Concerned Scientists, told the Guardian that the fission products detected and revealed Monday point to a reactor release.
Russia has been cagey with the details of the accident, which killed at least five and as many as seven people and triggered a radiation spike in nearby Severodvinsk.

In the aftermath of the explosion, Russia's explanation of the accident and its risks varied widely, several nuclear monitoring stations in Russia mysteriously went offline, doctors treating the wounded were forced to sign non-disclosure agreements as hospital records were destroyed, and one doctor was found to have a radioactive isotope in his muscle tissue.

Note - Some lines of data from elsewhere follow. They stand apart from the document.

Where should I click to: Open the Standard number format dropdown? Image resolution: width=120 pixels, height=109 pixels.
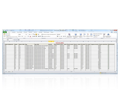pyautogui.click(x=61, y=35)
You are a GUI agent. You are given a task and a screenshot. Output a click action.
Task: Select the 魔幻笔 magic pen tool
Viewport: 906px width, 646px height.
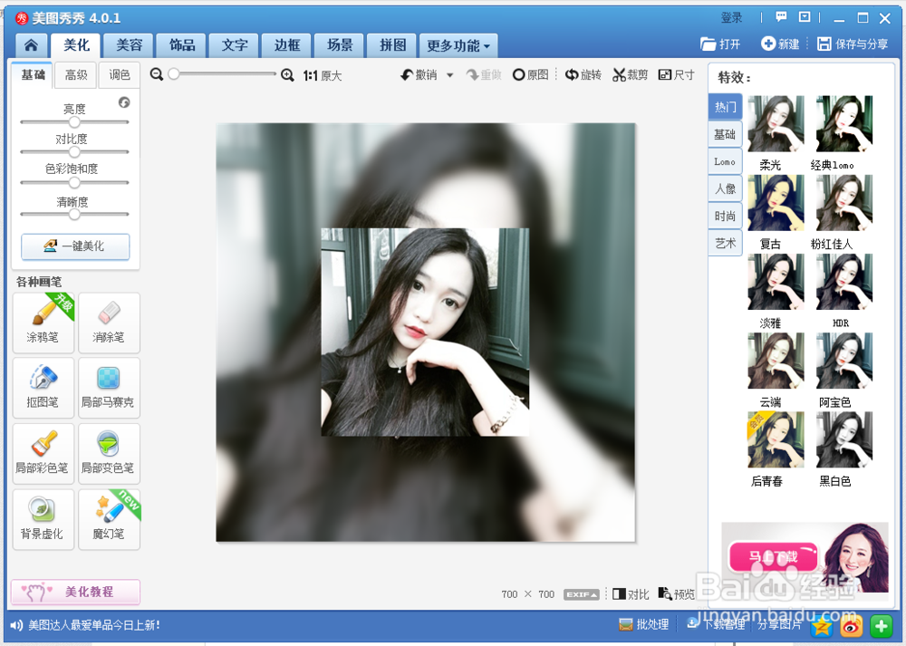[x=109, y=519]
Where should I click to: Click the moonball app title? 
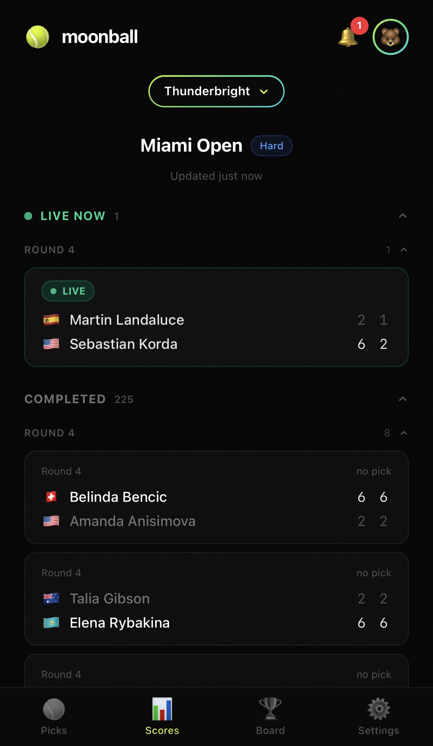click(100, 37)
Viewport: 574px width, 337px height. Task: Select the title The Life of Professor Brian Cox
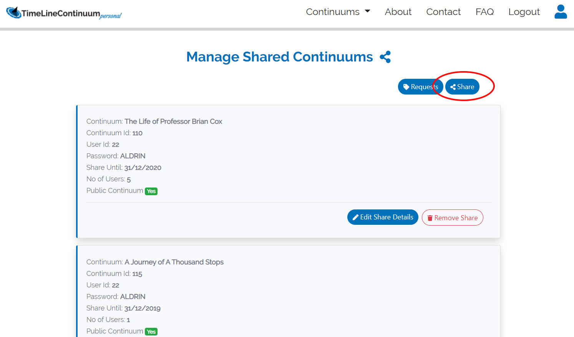coord(173,121)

Russia insists the cesium-137 detected in the doctor was the result of something he ate.

Re: Watching Chernobyl

PostPosted: Mon Aug 26, 2019 3:39 pm
by windwalker
A cruise missile with a nuclear reactor heated turbofan engine and a liquid fueled booster rocket is the most likely description of the Russian developmental weapons system that exploded while being tested on August 8. ... /#comments

one of the post

What other explanation?
How about, the nuclear turbofan engine was static-tested prior to the launch attempt, making it radioactive.
When the booster rocket exploded, it blew away radiation shielding, and presto.
But that assumes that the launch team were awfully close, which may or may not make sense, considering it was an ocean platform (if I understood correctly).
Still seems rather improbable.

another posters interesting take

I read with interest the news article, the link to which you provided. The behaviour of Schroeder does point to some sort of skulduggery

But my comment was regarding the use of skewed reporting on the recent explosion in Russia to advance an anti-nuclear agenda. How does one selectively affect public opinion against nuclear energy by such a tactic, only in those countries to which it does not hope to sell nuclear technology?

Occam’s understanding of the human condition ran much deeper than geopolitics.

Re: Watching Chernobyl

PostPosted: Mon Aug 26, 2019 4:22 pm
by Steve James
Yep, it seems like a reactor explosion.